Imagine a compliance officer at a mid-size accounting firm. She has been using an AI tool her company never approved, for eight months. Uses it to summarise contracts, flag regulatory inconsistencies, and draft initial client memos.
She does not hide it exactly, but she does not mention it in meetings either. But, she is not alone. According to new research, she is one of a third of all lawyers, accountants, and compliance professionals doing exactly the same thing right now.
This is where AI in professional services actually is in 2026. Not in the boardroom slide decks. Not in the strategy documents. But, in the gap between what firms promised and what employees needed, being quietly filled by tools no one authorised and no one is monitoring.

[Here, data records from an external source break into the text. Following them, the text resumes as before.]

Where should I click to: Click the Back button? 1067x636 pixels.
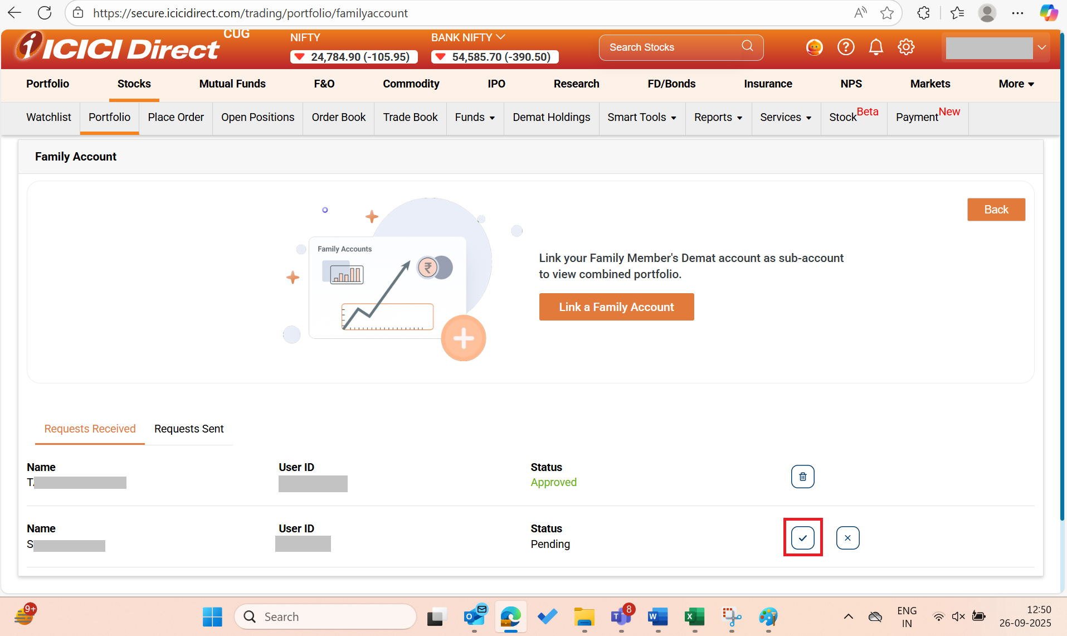(x=996, y=209)
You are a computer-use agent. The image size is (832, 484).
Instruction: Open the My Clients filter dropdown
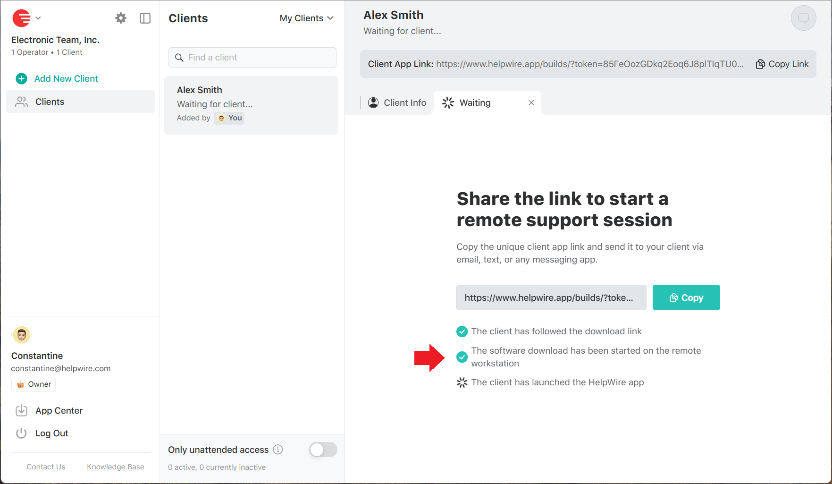306,18
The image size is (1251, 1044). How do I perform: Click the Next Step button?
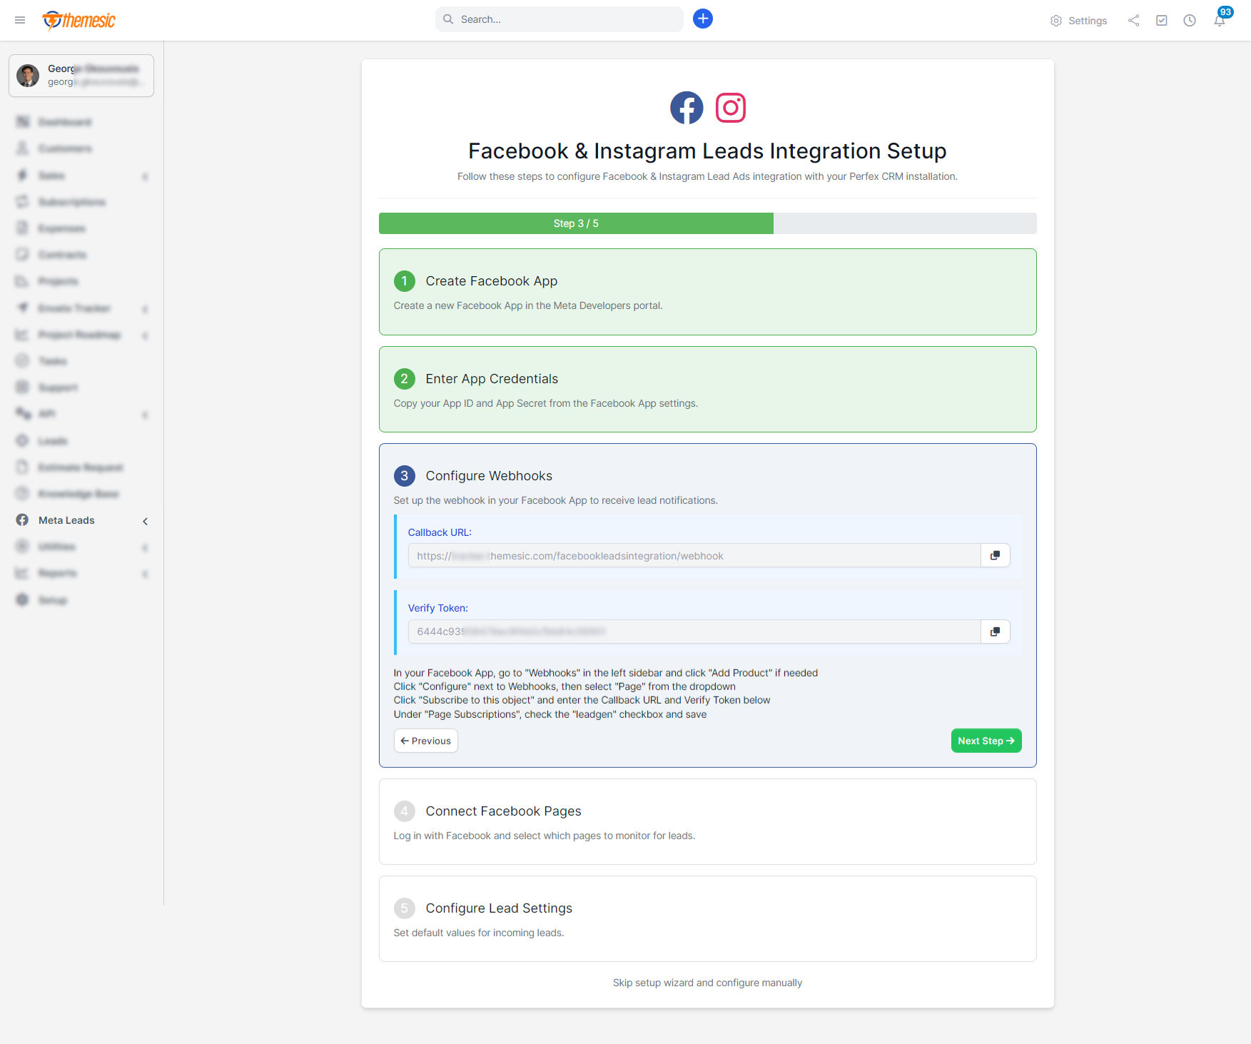click(986, 741)
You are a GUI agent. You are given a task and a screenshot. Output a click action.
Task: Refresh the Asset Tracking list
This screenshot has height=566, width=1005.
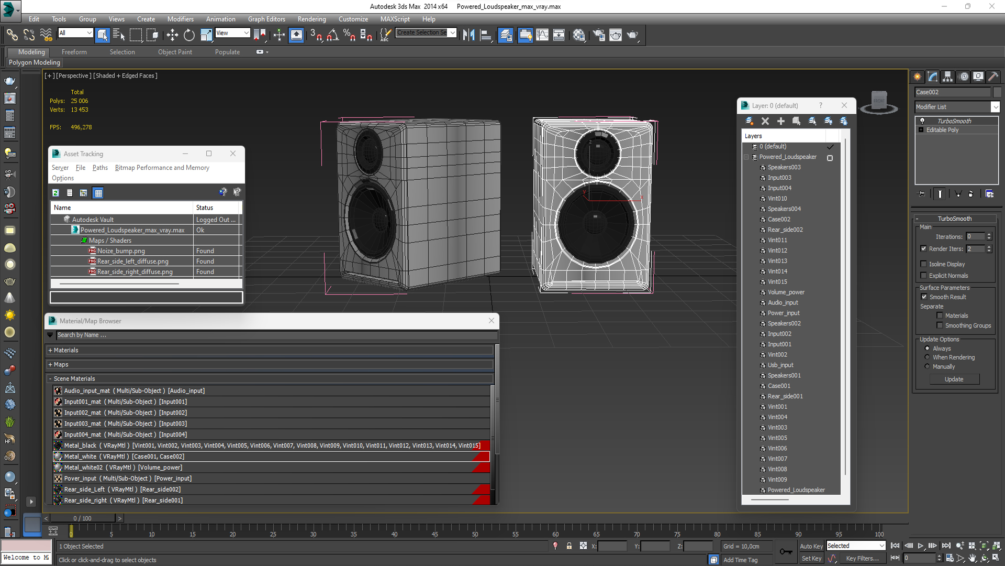point(55,193)
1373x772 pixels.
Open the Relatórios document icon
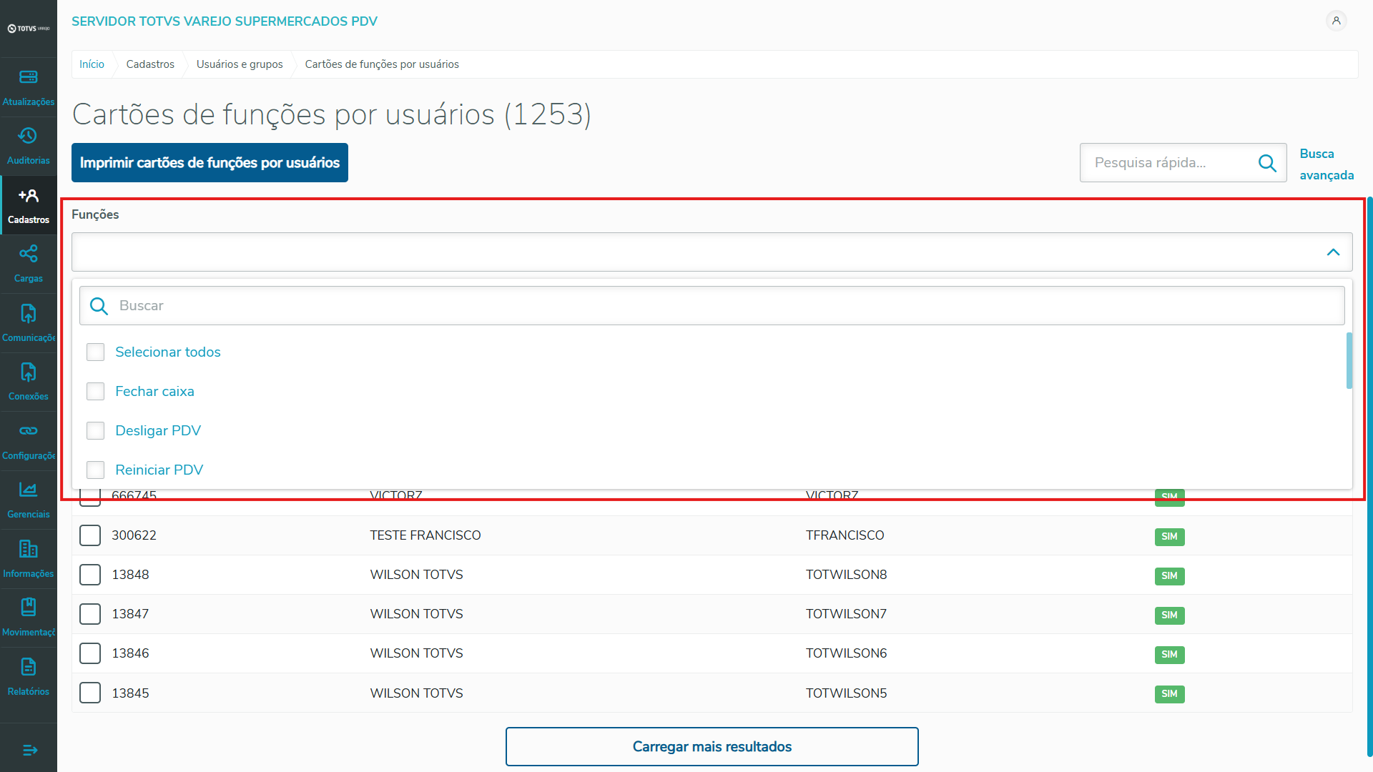click(29, 667)
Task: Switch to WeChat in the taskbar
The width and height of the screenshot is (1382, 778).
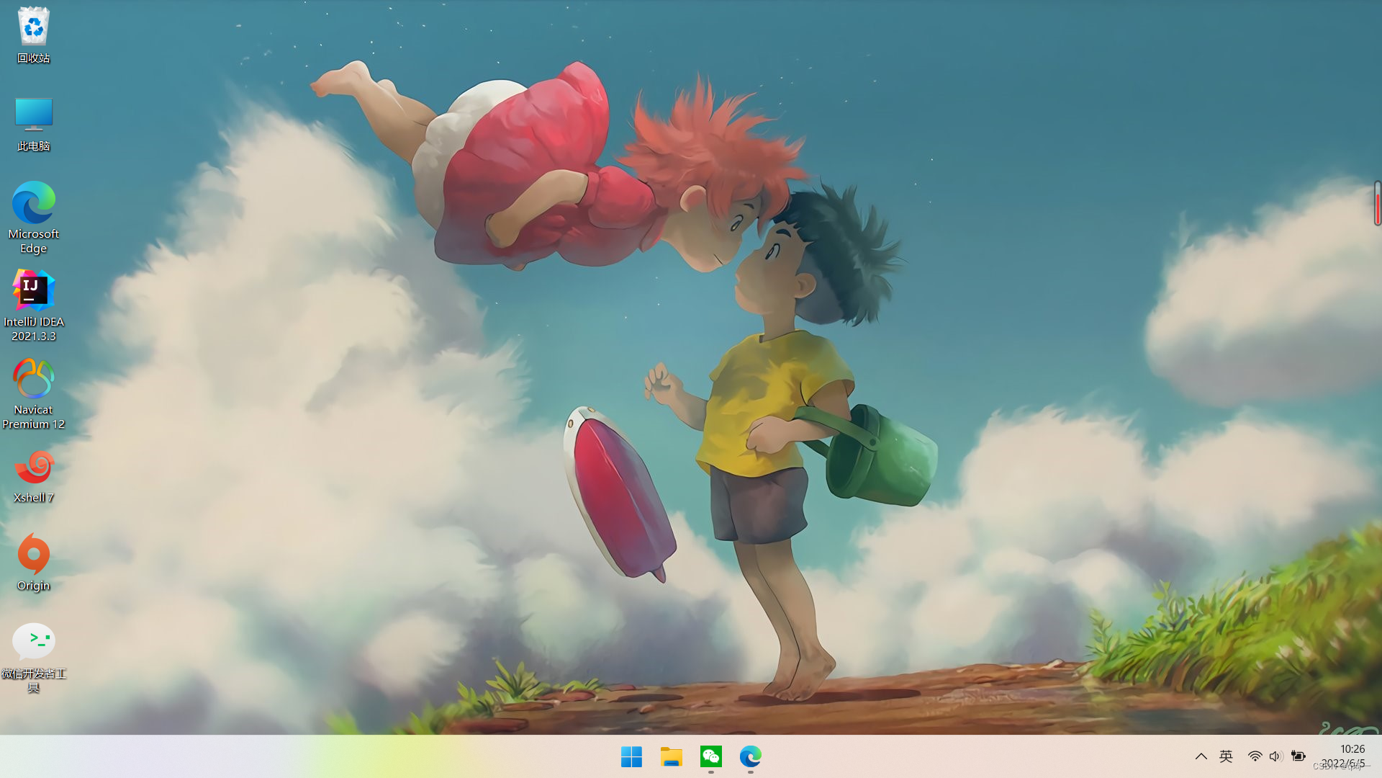Action: [x=710, y=756]

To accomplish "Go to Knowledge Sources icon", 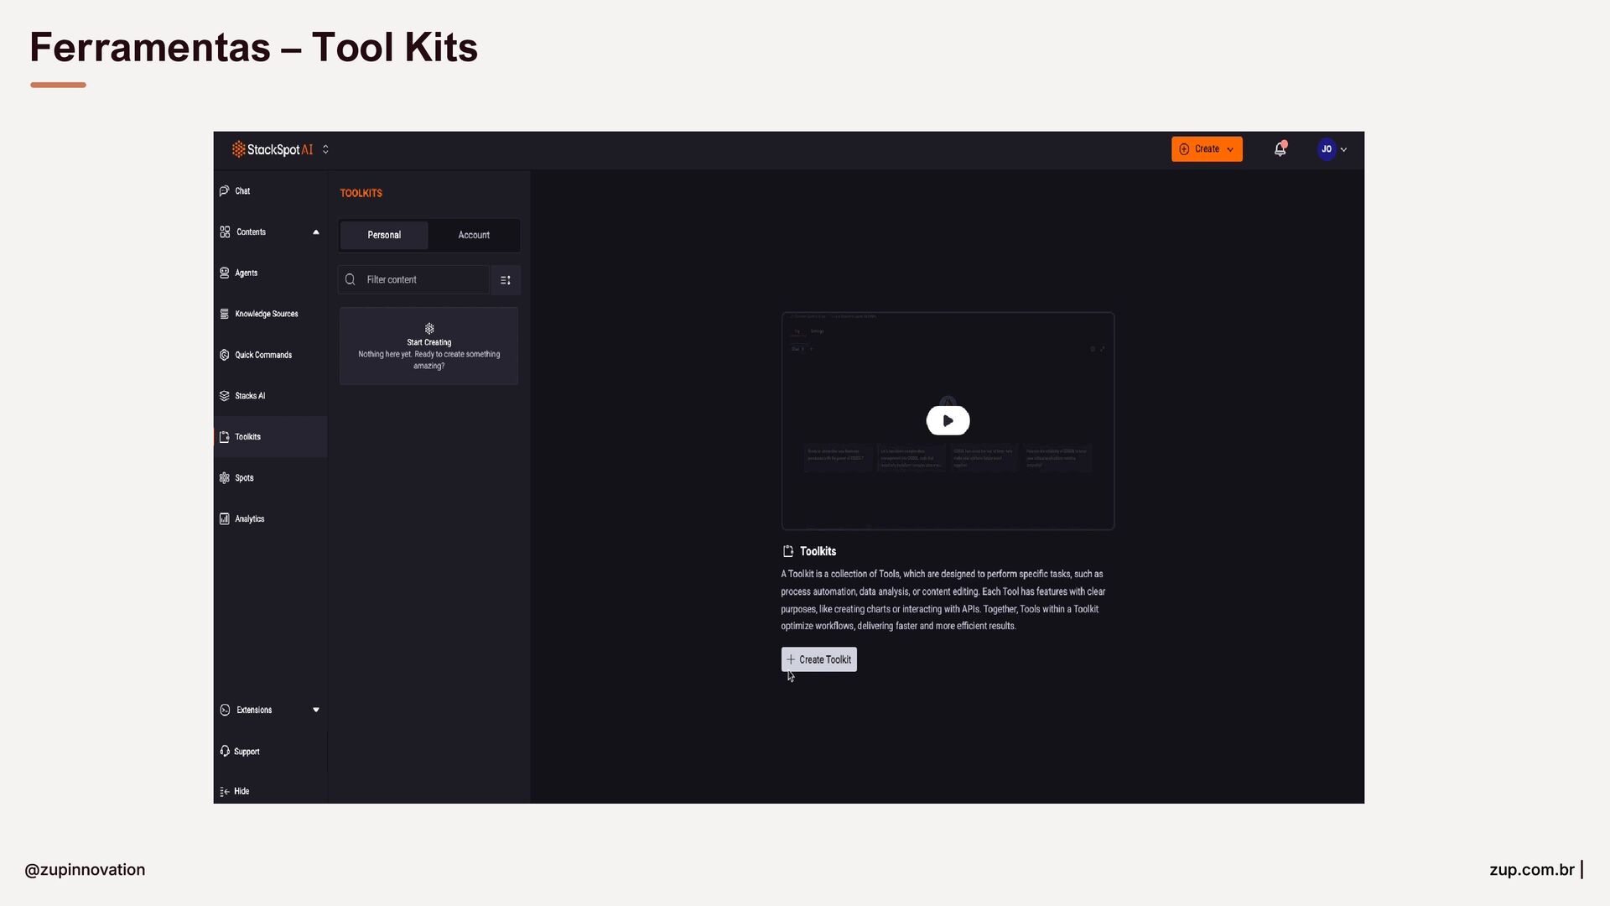I will (x=224, y=314).
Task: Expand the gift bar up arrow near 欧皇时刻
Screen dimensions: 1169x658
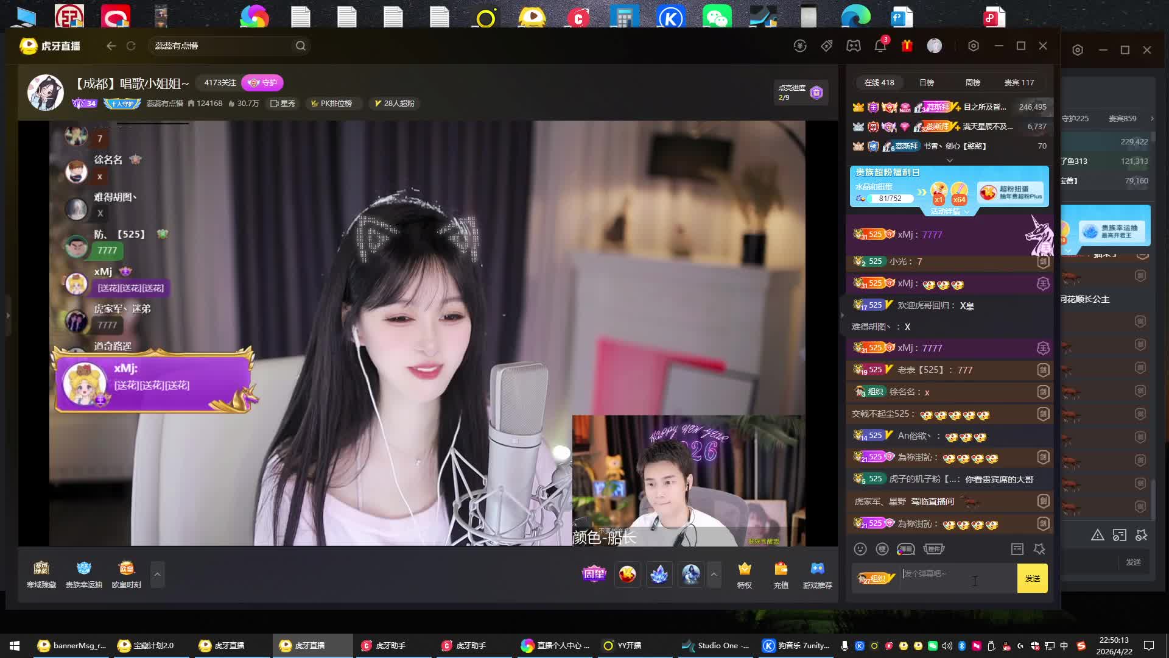Action: point(157,574)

The Numbers Behind the Quiet Crisis
This week Thomson Reuters unveiled its 2026 Future of Professionals report, which is based on a worldwide survey of 1,800 professionals in the legal, tax, audit, accounting, compliance, risk and global trade sectors. Findings: 74 percent of professionals are already using AI tools weekly, but 91 percent feel their organization isn’t making the most out of what AI can achieve.
That AI implementation gap between usage and value is the story. Technology is not the problem. The strategy to use it properly is. 35 percent of professionals report that their company’s AI objectives don’t appear in their day to day routines. Almost 20% report that their organisation lacks a strategy altogether.
When the tool is not officially available, what do people do? They find one. 41 percent of lawyers, accountants and compliance professionals report that their firm is “slow to be going ahead with AI,” while one out of three says they are using AI tools that they believe their organisation has not approved.
The twist is that it’s jobs that depend on accountability. 96 percent of professionals state that their AI needs to protect confidential data. 94 percent require verified, authoritative content. 90 percent need outputs they can explain and defend. However, 41 percent lack access to professional-grade tools that meet these standards.
The result is a quiet catastrophe of invisible risk. Client files run through unverified tools. Confidential information fed into systems with unknown data retention policies. Outputs that look credible but carry no chain of authority. In a sector where a single wrong clause or missed regulation can trigger liability, this is not a minor inefficiency. It is a structural exposure that most senior leaders have not yet seen on their dashboards.
Talent Has Already Decided
Here is what makes this problem urgent rather than eventual. The professionals experiencing this AI implementation gap are not staying patient. One in four professionals, 24 percent, say they would consider leaving within two years if they do not see the AI value they expect. 13 percent say they are considering leaving within 12 months.
Meanwhile, the leaders responsible for fixing this think the pressure is still comfortably distant. Almost half of senior leaders believe meaningful talent pressure is still at least three years away. Three years. While one in eight of their best people is thinking about leaving within one.
62 percent of professionals say access to professional-grade AI would be a factor in accepting a new role. Among those already using it properly, nearly one in three say they would turn a role down without it. Moreover, AI access has become, for this generation of professionals, what a good pension scheme or clear promotion path was for a previous one. It is a signal about whether a firm takes its people seriously.

AI Implementation Gap: Clients Are Not Waiting Either
The external pressure is building at the same pace. 78 percent of corporate clients now consider AI-enabled quality improvements very important or essential. Yet just 6 percent say most of their providers are actually delivering it.
Six percent. That means 94 percent of clients who expect AI-driven quality from their legal and professional service providers believe they are not receiving it. And they are starting to act on that gap. Within 12 months, 32 percent will be reconsidering their provider relationships, with a third putting more than USD 1 million in annual work at risk. Combined this puts approximately USD 143 billion in US legal and accounting revenue under active reconsideration, based on AI delivery performance alone.
However, this is not a future scenario. These are decisions being made in 2026, by clients who expected their providers to have moved faster and are now shopping for alternatives.
AI Implementation Gap: The Accountability Gap
Steve Hasker, President and CEO of Thomson Reuters, framed the core issue plainly: “When outputs shape legal judgments, regulatory filings, or client advice, ‘almost right’ isn’t good enough.”
That is the distinction that separates this sector from almost every other industry navigating AI right now. A marketing team using an unverified AI tool to generate copy carries one level of risk. Also, a lawyer using the same tool to draft a regulatory filing carries a different one entirely. The liability follows the professional, not the algorithm.
The technology, as the report makes clear, is not waiting for anyone. The AI implementation gap is not in AI readiness. It is in execution. And the benchmark is now accountability.
The compliance officer running unauthorised tools on client files did not do it because she is reckless. She did it because she needed to do her job and her firm had not given her a better option. That is the gap. And it is costing professional firms more than they currently know.